Extract:
☆ ☆ ☆ ☆ ☆ ☆ ☆

Tre’vell Anderson: It’s Friday, October 15th. I’m Tre’vell Anderson.

 

Priyanka Aribindi: And I’m Priyanka Aribindi, and this is What A Day, where we’re advising any cargo ship captains who are stuck at ports to take up a quarantine hobby. Mine’s banana bread.

 

Tre’vell Anderson: Or maybe you want to just start your own podcast. Everyone else has one. Why don’t you get one too?

 

Priyanka Aribindi: Everyone! Yeah, we’d love to hear it. But. So on today’s show, what the tightening race for Virginia’s governor means for Democrats throughout the country. Plus, LinkedIn will be leaving China.

 

Tre’vell Anderson: But first, we wanted to give an update on Congress’s efforts to hold accountable those fools who attacked the Capitol earlier this year. The committee that is investigating the Capitol Hill riot that took place on January 6th has been sending out subpoenas to a number of folks involved and those who stoked the baseless claims that motivated the act of treason.

 

Priyanka Aribindi: OK, so we’ve mentioned on the show how a number of these folks have been trying to avoid all of this, and now all of it seems to be coming to a head. What has been happening?

 

Tre’vell Anderson: Well, yesterday the committee announced that it’s planning to hold Steve Bannon in criminal contempt for refusing to comply. You’ll recall, probably traumatically, that Bannon served as the chief strategist for the Trump administration for a few months.

 

Priyanka Aribindi: What. A. Time.

 

Tre’vell Anderson: He was scheduled to sit for a deposition with the committee yesterday, but his lawyer sent a letter the day before saying that Bannon will not provide testimony or documents until the committee reaches an agreement with Trump over claims of executive privilege, or a court makes him.

☆ ☆ ☆ ☆ ☆ ☆ ☆

Data for review:
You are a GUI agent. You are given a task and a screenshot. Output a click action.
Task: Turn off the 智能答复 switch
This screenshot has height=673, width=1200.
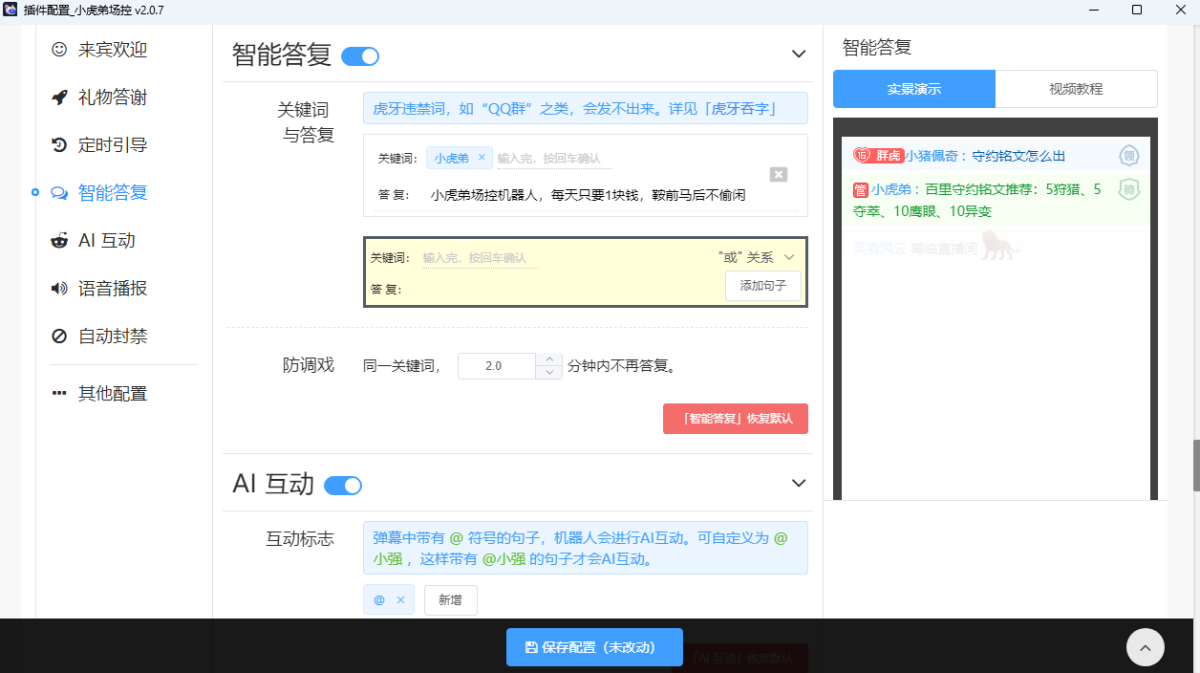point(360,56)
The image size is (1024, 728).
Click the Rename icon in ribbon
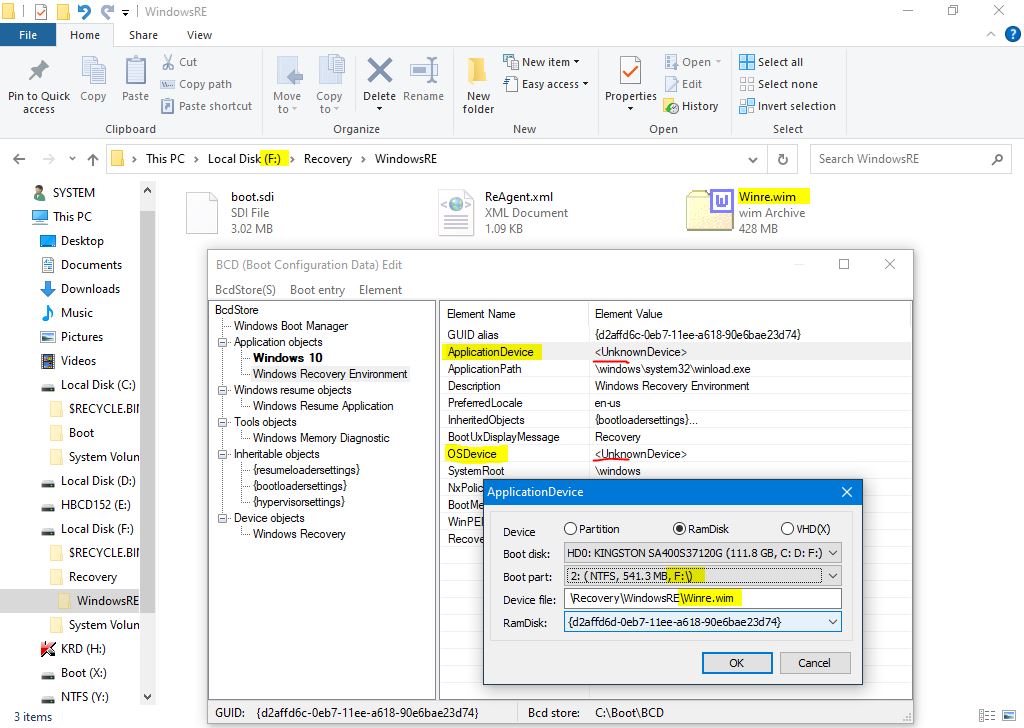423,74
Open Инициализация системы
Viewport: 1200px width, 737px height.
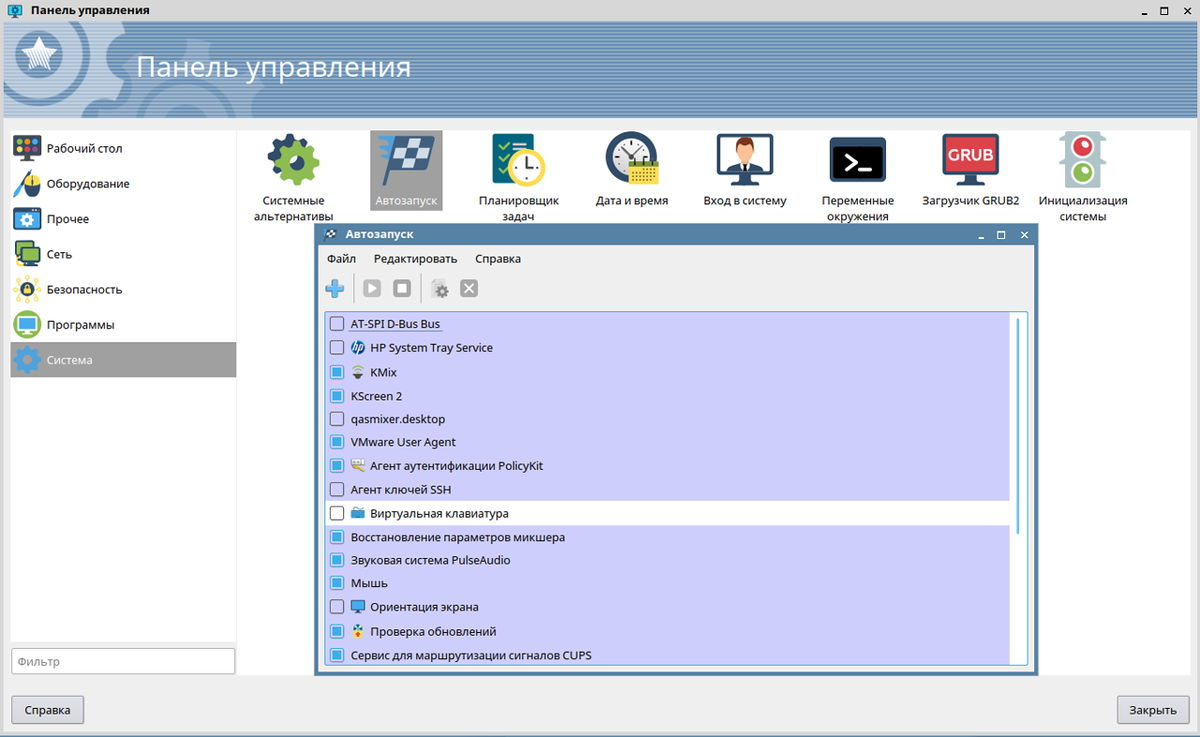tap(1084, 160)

☆ ☆ ☆ ☆ ☆ ☆ ☆

Exercises to complete:
[1] Write out the portion of the transcript between "Tre’vell Anderson: Or" and "act of treason.", inclusive.
[2] In the transcript, what did the committee announce it plans to do about Steve Bannon?
The listing after the transcript is separate material.

Results of the tasks:
[1]
Tre’vell Anderson: Or maybe you want to just start your own podcast. Everyone else has one. Why don’t you get one too?

 

Priyanka Aribindi: Everyone! Yeah, we’d love to hear it. But. So on today’s show, what the tightening race for Virginia’s governor means for Democrats throughout the country. Plus, LinkedIn will be leaving China.

 

Tre’vell Anderson: But first, we wanted to give an update on Congress’s efforts to hold accountable those fools who attacked the Capitol earlier this year. The committee that is investigating the Capitol Hill riot that took place on January 6th has been sending out subpoenas to a number of folks involved and those who stoked the baseless claims that motivated the act of treason.

[2] It plans to hold Steve Bannon in criminal contempt for refusing to comply.